_WORK REQUIRED_
Your job with the data below is to output exactly the lines from the one holding "Zásady používání (164, 2448)" down to the one holding "[instagram - opens in new tab] (99, 2490)", both included, and no others.

Dataset entries:
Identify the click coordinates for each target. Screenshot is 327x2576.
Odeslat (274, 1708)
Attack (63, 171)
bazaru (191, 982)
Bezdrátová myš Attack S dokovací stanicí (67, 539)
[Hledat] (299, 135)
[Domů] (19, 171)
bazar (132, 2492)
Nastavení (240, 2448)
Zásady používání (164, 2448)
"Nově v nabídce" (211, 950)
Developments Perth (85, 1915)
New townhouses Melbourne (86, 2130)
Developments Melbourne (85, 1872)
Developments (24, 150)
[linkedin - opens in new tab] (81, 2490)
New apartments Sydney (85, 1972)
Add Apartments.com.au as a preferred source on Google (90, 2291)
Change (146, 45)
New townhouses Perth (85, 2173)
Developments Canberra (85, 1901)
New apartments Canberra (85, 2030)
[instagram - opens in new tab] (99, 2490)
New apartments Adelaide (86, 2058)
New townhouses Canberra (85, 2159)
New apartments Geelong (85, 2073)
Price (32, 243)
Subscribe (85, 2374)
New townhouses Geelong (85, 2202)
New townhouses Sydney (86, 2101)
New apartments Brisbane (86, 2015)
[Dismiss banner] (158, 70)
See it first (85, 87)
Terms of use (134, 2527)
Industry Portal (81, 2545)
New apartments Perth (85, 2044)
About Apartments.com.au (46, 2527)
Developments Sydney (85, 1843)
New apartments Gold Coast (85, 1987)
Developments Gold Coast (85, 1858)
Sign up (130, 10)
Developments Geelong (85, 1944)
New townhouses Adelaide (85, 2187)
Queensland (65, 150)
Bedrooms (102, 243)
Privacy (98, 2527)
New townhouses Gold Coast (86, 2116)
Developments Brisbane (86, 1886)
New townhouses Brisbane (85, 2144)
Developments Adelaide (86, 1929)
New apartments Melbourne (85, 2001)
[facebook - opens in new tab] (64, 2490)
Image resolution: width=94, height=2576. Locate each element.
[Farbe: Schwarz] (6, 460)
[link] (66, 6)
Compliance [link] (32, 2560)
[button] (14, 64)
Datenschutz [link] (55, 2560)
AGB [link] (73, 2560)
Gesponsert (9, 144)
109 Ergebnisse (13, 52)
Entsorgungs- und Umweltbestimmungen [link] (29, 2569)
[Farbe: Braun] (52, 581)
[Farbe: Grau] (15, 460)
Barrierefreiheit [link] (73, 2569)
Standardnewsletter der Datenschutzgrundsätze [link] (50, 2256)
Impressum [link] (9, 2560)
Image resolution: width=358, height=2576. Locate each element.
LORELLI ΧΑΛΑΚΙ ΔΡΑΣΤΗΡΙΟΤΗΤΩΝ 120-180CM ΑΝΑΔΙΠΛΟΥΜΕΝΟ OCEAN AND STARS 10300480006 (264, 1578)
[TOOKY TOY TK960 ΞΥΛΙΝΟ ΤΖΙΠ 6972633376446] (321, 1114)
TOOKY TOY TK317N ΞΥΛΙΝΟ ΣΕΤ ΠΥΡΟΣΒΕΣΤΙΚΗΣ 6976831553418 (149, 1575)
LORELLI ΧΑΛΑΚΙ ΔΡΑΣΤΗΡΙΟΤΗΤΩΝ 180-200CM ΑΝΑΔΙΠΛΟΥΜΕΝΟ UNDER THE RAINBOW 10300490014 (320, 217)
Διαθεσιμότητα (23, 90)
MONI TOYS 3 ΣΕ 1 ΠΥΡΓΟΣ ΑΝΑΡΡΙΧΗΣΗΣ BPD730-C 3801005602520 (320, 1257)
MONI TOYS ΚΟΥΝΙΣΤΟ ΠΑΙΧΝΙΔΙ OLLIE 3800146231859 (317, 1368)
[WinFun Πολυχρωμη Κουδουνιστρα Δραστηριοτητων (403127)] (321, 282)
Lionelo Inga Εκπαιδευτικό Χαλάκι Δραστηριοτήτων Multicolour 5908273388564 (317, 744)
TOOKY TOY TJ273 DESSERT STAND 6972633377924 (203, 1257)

_FINISHED TASK_
Zásady používání (164, 2448)
"Nově v nabídce" (211, 950)
Developments Perth (85, 1915)
New townhouses Melbourne (86, 2130)
Developments Melbourne (85, 1872)
Developments (24, 150)
[linkedin - opens in new tab] (81, 2490)
New apartments Sydney (85, 1972)
Add Apartments.com.au as a preferred source on Google (90, 2291)
Change (146, 45)
New townhouses Perth (85, 2173)
Developments Canberra (85, 1901)
New apartments Canberra (85, 2030)
[instagram - opens in new tab] (99, 2490)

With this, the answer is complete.